As for encouraging violence, I have to wonder how many of those priests who molested boys thought the boys wanted it and enjoyed it, even if they would not say so. Many of them--maybe all of them--must have thought that if a boy did not like it, he would yell and fight. The boys were the victims of those priests, I am not arguing that they were not. But those priests were the victims of the people who taught the boys that even a little bit of violence was the worst thing in the world. The priests had only one victim, or that is how it seems to me. Those people had two, because the priest was another. The tough kids who came to Saint Teresa's Youth Center would have coldcocked anybody who tried what those priests had done.
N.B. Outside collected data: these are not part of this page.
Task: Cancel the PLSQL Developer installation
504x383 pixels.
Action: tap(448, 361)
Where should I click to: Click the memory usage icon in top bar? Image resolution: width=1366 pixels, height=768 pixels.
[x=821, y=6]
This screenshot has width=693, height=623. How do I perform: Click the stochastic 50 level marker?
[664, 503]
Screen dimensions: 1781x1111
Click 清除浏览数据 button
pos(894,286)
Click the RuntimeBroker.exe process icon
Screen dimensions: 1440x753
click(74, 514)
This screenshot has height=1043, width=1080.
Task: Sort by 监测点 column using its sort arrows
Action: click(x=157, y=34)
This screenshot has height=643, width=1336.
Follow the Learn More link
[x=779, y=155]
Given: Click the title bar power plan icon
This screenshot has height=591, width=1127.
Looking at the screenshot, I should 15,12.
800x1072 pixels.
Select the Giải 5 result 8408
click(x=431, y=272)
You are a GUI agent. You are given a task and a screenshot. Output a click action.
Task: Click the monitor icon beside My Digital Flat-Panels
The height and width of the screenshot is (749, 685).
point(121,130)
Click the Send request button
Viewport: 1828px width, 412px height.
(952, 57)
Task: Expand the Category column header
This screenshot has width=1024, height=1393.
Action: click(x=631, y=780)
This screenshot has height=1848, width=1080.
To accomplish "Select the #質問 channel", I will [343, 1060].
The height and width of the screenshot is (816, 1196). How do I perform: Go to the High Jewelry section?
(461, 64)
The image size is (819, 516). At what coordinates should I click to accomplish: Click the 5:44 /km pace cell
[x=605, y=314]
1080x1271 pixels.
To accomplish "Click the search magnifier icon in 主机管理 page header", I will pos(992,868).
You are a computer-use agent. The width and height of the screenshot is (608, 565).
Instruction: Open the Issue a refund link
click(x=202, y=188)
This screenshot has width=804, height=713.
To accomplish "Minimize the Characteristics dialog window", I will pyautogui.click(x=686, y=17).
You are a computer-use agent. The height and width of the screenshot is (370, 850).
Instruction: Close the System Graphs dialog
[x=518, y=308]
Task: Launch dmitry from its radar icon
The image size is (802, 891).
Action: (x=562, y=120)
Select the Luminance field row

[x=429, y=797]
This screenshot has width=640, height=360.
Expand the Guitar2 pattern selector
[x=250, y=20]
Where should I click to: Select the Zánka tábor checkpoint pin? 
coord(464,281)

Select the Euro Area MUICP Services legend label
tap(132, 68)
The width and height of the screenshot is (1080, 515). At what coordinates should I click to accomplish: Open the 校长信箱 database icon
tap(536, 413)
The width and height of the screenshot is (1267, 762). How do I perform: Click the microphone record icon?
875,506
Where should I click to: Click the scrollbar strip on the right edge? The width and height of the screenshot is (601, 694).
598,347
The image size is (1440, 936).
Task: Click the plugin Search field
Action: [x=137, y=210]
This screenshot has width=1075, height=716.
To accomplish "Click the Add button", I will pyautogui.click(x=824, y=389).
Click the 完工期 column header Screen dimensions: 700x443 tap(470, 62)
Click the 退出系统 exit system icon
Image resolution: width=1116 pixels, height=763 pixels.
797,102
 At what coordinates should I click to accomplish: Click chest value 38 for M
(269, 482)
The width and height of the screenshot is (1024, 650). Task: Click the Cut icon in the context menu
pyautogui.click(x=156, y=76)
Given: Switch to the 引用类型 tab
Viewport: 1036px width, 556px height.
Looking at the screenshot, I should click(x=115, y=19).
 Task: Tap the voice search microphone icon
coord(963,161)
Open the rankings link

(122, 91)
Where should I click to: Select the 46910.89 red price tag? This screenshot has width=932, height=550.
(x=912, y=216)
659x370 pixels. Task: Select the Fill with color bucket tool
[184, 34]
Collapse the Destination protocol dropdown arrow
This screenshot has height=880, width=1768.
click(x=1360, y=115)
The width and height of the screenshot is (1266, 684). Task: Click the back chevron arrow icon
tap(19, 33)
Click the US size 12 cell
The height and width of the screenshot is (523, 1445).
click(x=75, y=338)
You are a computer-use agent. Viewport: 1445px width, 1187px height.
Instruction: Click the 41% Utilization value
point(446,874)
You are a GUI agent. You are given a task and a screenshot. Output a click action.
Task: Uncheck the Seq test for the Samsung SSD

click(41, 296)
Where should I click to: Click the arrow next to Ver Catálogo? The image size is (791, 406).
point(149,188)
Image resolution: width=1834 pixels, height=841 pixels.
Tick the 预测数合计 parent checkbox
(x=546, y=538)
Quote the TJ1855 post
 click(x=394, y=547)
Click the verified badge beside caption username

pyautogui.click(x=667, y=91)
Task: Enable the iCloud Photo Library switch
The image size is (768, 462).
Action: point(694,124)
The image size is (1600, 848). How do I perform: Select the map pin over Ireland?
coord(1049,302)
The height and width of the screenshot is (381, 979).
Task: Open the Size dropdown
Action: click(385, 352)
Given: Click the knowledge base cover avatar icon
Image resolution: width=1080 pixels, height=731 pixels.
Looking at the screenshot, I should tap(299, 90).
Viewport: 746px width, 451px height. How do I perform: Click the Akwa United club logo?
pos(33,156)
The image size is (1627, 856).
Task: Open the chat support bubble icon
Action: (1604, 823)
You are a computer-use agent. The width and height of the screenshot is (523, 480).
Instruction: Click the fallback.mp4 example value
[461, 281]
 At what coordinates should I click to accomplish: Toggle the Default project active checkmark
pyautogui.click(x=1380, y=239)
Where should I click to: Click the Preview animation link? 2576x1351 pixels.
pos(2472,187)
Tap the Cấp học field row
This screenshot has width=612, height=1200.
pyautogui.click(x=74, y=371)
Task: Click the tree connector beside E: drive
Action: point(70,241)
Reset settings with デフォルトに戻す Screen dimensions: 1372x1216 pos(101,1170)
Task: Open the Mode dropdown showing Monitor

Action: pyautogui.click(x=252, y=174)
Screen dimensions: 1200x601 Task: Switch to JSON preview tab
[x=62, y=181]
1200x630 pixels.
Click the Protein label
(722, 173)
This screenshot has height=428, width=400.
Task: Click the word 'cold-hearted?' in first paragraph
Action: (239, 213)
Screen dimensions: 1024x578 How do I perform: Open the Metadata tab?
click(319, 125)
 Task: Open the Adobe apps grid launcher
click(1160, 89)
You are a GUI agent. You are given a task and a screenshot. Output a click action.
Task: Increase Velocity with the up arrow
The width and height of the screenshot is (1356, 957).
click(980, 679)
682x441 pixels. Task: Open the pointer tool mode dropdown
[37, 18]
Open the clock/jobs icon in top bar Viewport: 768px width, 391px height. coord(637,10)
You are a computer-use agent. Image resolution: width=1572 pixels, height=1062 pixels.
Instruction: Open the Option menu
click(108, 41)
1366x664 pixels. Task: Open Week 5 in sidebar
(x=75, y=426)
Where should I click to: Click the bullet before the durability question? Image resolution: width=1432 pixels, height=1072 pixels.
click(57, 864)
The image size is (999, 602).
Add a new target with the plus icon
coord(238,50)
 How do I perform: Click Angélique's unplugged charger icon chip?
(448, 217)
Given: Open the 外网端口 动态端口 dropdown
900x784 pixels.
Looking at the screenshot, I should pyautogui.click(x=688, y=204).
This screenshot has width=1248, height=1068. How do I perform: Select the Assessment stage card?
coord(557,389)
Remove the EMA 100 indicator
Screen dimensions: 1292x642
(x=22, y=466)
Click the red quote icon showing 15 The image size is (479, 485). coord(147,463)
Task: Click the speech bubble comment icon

Gene Wolfe is notorious for using unreliable narrators, though I have seen these theme in his stories before (e.g. one of his short stories, about a reality television show in a dystopian future). Whatever Mr Wolfe (a Catholic, by the way) thinks about this, I can say that I actually sympathize with the narrator/protagonist above. Granted, it wasn't my first thought when I learned about the abusers, and I am skeptical about any claim that they might have been confused as to whether or not this was wrong (to put it mildly).

With that said, he does have a point, or really two points. The first (larger) point is that, in the words of C.S. Lewis, we have been raising boys to become "men without chests." They are too timid to really fight or even stand up for themselves. The second point is that it is not blaming the victim to say this, but rather in this case it is to point out that the victim was made a victim twice--once by the molesting priest, and once again by all of the other authorities (parents, role models) in his life who did not teach him to stand up for himself, even a little. Would he have won in a physical fight against a priest? Perhaps not, though I suspect that if a child came home with some bruises and/or bleeding the situation would have been resolved a lot quicker than it actually was, bad as this would be for the child. There certainly wouldn't have been more than one or two instances, and probably no repeat instances.

The whole thing would have been made a lot more public a lot more quickly in this case, which would have been for the best for everybody. Alternatively, the priest would have dropped it then and there (if he were smart), and perhaps no more incidences would have been forthcoming.

Boys are increasingly being taught that "violence never solves anything"--this comes from some good motives and some bad ones. Violence obviously should not be the first recourse, but at the point in time when sexual molestation is occurring the situation has already escalated to require more desperate measures form the victim. The result of this "no violence" campaign--which is, oddly enough, just old enough to have been picked up on by C.S. Lewis in his Abolition of Man, thus dating it to around the time that these abuses would have first begun--has been that we have raised now three generations of "men without chests," in which chivalry has slowly but surely faded from the manly virtues; the cardinal virtues of fortitude, prudence, justice, and temperance have all faded with it, and this is not a coincidence.

As Professor Budzisewski has observed in his book On the Meaning of Sex, the result is that rather than men becoming either knights (for the more spirited) or cads (for the less spirited), they have largely grown up to be either cads (for the more spirited) or poltroons (for the less spirited). So enters the next phase of C.S. Lewis' prophetic book, that of the trousered ape. I am sure that this may ruffle a few feathers, so there wil be two follow-up posts later this week.